Hopefully the upper management is sent packing quickly
PEACHTREE CITY, Ga., Feb. 5, 2012 /PRNewswire via COMTEX/ -- Global Aviation Holdings Inc., the parent company of World Airways, Inc., North American Airlines, Inc. and other subsidiaries, today announced that to achieve a cost and debt structure that is industry competitive and continue to provide outstanding service to its customers, it has commenced a financial restructuring through the voluntary filing of petitions to reorganize under Chapter 11 of the U.S. Bankruptcy Code in the United States District Court for the Eastern District of New York (the "Court"). During the restructuring, the Company and its subsidiaries will continue to operate as normal, without interruption.
The Company's Board of Directors determined that a Chapter 11 reorganization provides the most effective and efficient means to restructure with minimal impact on the business, and is in the best interest of the Company, its stakeholders and customers. "Although the Company has worked closely with its lessors, bondholders and other creditors and constituents over the past year, which led to the reduction of certain obligations, the Company needs to complete its comprehensive restructuring due to having too large a fleet, labor costs that exceed industry standards given the current global economic environment, and the necessity to align the capital structure with the size of the Company," said Robert Binns, Chairman and Chief Executive Officer of Global.

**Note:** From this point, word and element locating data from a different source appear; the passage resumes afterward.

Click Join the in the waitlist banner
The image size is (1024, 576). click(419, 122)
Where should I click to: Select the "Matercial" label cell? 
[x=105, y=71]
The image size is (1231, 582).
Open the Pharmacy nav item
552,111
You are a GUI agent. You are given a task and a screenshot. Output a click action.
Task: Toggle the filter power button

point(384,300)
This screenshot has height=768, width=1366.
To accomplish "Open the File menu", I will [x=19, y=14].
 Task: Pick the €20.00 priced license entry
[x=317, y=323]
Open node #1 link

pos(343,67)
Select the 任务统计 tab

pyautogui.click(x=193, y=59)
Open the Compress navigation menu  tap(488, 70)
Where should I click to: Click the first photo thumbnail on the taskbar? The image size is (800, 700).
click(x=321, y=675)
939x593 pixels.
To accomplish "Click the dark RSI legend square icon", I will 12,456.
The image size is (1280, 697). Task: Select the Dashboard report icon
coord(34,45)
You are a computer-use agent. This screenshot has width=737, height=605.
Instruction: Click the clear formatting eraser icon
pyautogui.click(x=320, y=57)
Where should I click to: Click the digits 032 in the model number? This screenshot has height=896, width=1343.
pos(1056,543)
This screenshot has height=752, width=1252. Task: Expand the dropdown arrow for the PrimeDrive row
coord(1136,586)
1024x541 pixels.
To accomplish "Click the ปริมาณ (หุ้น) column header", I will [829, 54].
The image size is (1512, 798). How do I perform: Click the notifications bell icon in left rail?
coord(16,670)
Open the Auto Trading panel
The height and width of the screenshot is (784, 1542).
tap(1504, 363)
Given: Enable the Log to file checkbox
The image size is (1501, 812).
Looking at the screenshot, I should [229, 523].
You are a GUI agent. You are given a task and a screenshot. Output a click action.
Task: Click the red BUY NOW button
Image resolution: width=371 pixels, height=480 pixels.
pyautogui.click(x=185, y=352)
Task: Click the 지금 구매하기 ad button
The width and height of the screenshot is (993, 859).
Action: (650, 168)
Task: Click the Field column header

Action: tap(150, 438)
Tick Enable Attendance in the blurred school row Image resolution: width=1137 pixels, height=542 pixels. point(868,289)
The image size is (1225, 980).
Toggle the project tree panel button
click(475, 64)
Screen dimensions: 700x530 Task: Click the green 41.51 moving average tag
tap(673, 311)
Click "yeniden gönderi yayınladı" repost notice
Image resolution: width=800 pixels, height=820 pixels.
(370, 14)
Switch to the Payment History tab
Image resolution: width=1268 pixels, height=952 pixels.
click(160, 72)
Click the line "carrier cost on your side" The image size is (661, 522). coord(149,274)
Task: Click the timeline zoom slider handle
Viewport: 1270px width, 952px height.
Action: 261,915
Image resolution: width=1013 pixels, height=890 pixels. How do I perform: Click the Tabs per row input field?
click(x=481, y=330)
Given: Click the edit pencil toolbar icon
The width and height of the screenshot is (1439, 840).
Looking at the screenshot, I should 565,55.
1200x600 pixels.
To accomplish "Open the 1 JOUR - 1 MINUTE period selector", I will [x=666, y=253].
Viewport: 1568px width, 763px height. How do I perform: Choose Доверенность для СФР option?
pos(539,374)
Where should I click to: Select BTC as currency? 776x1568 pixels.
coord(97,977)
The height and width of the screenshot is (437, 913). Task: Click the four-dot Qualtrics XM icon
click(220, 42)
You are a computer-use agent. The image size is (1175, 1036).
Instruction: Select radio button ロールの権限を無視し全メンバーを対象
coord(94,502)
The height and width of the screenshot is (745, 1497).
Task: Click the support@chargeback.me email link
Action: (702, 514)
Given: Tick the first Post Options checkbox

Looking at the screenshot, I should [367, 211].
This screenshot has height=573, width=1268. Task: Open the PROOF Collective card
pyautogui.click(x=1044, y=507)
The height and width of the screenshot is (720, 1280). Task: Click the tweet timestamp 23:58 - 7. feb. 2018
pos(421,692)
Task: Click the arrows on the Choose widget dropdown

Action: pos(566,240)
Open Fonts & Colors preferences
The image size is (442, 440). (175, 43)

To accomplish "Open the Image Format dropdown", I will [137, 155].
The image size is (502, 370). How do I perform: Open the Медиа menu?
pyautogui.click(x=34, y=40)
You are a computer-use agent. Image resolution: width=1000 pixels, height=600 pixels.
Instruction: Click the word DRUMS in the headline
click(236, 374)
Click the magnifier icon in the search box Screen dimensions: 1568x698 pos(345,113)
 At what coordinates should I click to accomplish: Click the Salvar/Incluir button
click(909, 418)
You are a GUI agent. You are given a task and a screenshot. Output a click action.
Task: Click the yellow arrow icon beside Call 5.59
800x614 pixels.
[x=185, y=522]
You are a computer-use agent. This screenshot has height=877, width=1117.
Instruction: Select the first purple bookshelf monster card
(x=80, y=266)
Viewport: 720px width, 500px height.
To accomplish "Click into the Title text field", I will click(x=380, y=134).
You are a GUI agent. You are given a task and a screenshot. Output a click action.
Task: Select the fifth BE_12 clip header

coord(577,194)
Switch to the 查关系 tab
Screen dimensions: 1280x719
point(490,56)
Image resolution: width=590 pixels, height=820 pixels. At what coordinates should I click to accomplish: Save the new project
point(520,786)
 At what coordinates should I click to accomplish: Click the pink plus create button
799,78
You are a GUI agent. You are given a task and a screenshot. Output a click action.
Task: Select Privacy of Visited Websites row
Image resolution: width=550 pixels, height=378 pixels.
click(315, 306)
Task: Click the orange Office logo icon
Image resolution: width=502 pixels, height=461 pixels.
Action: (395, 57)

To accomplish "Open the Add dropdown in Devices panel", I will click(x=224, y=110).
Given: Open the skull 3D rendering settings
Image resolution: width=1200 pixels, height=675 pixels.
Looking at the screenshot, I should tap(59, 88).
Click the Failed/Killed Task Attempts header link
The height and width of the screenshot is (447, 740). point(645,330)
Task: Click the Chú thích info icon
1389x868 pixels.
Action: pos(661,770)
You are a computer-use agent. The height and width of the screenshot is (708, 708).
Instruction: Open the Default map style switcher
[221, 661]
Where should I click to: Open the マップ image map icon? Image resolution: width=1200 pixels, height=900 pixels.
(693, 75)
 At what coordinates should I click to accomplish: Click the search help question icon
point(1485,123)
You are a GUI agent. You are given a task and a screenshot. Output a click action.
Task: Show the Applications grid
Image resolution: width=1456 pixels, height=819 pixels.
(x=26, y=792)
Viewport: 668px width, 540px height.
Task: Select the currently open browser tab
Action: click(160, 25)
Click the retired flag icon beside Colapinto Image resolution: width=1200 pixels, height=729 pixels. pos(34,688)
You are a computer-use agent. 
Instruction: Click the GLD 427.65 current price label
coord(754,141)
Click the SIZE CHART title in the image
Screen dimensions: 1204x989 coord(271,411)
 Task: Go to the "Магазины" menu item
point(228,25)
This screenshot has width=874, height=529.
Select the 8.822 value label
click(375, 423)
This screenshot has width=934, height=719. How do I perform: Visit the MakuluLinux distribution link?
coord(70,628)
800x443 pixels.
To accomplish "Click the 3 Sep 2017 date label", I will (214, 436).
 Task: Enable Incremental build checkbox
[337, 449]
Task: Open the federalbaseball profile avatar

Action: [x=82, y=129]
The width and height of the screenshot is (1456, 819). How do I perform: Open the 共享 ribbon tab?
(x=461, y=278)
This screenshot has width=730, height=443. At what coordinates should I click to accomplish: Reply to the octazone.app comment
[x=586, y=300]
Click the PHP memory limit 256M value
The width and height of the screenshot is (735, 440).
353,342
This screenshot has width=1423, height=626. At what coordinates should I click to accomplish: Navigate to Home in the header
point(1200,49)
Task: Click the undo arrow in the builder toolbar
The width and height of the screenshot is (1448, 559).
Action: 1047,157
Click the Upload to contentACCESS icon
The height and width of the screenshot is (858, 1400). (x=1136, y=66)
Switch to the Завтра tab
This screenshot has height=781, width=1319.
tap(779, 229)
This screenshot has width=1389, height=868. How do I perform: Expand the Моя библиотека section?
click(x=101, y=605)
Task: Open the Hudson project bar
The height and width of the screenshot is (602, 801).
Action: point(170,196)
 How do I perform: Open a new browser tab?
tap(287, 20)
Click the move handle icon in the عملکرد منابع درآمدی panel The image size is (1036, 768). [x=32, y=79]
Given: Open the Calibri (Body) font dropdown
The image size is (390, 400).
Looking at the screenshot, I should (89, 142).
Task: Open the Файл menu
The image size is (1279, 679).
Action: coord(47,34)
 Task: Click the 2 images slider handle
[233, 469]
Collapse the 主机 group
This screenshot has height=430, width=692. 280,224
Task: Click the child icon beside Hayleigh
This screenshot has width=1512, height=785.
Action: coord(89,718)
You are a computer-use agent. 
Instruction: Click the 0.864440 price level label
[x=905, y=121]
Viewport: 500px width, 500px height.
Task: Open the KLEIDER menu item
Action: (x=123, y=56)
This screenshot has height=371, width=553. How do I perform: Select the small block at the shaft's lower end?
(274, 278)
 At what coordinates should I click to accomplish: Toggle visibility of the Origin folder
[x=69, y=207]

Global has filed motions today with the Court seeking interim relief that will ensure the Company's ability to continue all of its normal operations, including the ability to provide employee wages, healthcare coverage, vacation, and other benefits without interruption; honor customer programs; and pay vendors and suppliers for post-petition goods and services. Such motions are standard and the Company anticipates receiving approval from the Court within the next several days. Vendor and supplier invoices incurred prior to the commencement of the Company's Chapter 11 case that have not been paid will be resolved through the Company's Plan of Reorganization, which requires Court approval and has yet to be submitted.
The way I see it, you can either work for a living or you can fly airplanes. Me, I'd rather fly.
Advertising above will not show if you are a registered user.
If upper management is sent packing, it will be with golden parachutes in tact, no doubt. The people that will feel the biggest effects of this will be the front line employees, unfortunately. Meanwhile, the management will be recycled to the next airline.
Best of luck to the employees of World and North American!! I sincerely hope you all come out of this on your feet.
Last edited by RJtrashPilot; 02-05-2012 at 07:45 PM.
757200ER - I've thought this for a while but do you have any hard evidence on your numbers? For instance NAA down to just 767's and World dumping down to just cargo MD-11's and 747's? Or just rumor right now?
I heard they sacked the COO's at both WOA and NAA a few weeks ago?
This is sad for both employee groups. I remember when the ATA/GAL/WOA thing was annouced in early 2007. It didn't sound like a good business plan. WOA essentially bought themselves for $335 million. The 2007 shareholders made out big time. Now the employees are left holding a sack of sh*t.
Parent of World Airways and North American Airlines, Pentagon’s Biggest Air Transport Contractor, Files for Bankruptcy
FEBRUARY 5TH, 2012 • BY MATT MOLNAR
Global Aviation Holdings, owner of charter carriers World Airways and North American Airlines, filed for Chapter 11 bankruptcy protection Sunday evening. Global says operations will continue without interruption.
North American may ground some of its planes, like this Boeing 757 (N755NA), says the company. (Photo by Mario Craig)
While World and North American operate charters for a variety of customers, the US military’s withdrawal of troops from Iraq and drawdown of personnel in Afghanistan have likely put a heavy damper on Global’s revenues. World and North American’s largest single customer is the US Air Force Air Mobility Command, which transports troops and cargo to and from military bases around the world. Combined, World and North American are the largest providers of military transport services. The company has also been hurt by rising fuel costs and increased competition in the cargo market.
In the bankruptcy filing, Peachtree, Georgia-based Global listed $589.8 million in assets and $493.2 million in debt as of Dec. 31, according to a Bloomberg report.
Global said in a statement that operations would continue uninterrupted and employees would continue to be paid. Vendors with invoices issued prior to the filing will have to wait out the bankruptcy process, but future invoices will be paid as normal.
North American operates three Boeing 757 and five Boeing 767 aircraft, all in passenger configuration. World flies eight McDonnell Douglas MD-11 freighters, seven MD-11s in passenger configuration and four Boeing 747-400 freighters. All planes at both airlines are leased from a variety of sources.
Global Chairman and CEO Robert Binns said that while the company had made efforts to reduce expenses for the past year, “the Company needs to complete its comprehensive restructuring due to having too large a fleet, labor costs that exceed industry standards given the current global economic environment, and the necessity to align the capital structure with the size of the Company.”
“Throughout this restructuring process, our customers, including the United States Department of Defense, can continue to depend on us to provide the same safe, high quality service they know and have come to expect from us,” said continued Binns.
Global is represented by Kirkland & Ellis LLP and its financial advisor is Rothschild.